Pull out every line below that holds the word "Viewport".

(Items from a data source)
##########

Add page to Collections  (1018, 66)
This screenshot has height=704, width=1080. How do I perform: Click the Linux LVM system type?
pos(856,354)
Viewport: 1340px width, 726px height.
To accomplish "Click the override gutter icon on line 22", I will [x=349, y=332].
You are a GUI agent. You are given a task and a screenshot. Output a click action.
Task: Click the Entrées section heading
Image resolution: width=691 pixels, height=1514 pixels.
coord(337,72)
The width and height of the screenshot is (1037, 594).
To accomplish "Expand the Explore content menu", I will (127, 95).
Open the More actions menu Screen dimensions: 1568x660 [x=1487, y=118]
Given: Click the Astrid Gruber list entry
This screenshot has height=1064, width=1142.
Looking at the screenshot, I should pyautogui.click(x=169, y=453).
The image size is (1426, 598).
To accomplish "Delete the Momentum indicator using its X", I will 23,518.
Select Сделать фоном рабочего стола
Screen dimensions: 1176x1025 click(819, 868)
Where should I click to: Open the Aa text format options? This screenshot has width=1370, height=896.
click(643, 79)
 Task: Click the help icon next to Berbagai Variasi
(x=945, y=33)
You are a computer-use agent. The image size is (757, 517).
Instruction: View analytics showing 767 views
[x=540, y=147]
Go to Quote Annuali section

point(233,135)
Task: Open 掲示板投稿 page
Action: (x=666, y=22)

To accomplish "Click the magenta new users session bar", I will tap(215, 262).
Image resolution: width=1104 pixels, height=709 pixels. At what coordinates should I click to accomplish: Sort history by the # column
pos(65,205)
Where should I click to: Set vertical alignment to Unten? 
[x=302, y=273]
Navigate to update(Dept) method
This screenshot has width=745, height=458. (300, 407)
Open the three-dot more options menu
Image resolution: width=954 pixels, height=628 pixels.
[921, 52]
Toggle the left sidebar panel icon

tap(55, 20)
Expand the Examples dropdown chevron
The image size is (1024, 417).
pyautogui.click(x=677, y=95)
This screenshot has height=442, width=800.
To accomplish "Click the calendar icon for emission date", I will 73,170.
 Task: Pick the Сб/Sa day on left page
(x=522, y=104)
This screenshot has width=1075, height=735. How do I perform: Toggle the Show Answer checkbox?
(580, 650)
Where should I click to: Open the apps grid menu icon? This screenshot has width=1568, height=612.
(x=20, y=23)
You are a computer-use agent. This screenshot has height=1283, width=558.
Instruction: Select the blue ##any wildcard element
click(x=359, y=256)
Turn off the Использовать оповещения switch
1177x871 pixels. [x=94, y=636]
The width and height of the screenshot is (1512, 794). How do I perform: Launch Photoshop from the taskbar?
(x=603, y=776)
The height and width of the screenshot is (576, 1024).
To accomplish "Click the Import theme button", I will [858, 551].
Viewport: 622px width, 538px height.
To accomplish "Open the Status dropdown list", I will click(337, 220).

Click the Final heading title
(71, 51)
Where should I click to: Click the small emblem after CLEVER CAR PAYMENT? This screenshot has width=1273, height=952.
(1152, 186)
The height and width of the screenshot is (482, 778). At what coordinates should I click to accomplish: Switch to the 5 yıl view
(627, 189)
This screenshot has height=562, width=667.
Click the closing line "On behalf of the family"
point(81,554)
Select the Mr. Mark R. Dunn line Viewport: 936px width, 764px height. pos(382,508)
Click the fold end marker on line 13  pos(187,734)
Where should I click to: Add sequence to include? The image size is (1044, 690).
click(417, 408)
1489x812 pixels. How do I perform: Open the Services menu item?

##########

Task solution:
Viewport: 1340px width, 726px height.
Viewport: 622px width, 538px height.
Select the Mr. Mark R. Dunn line Viewport: 936px width, 764px height. pos(382,508)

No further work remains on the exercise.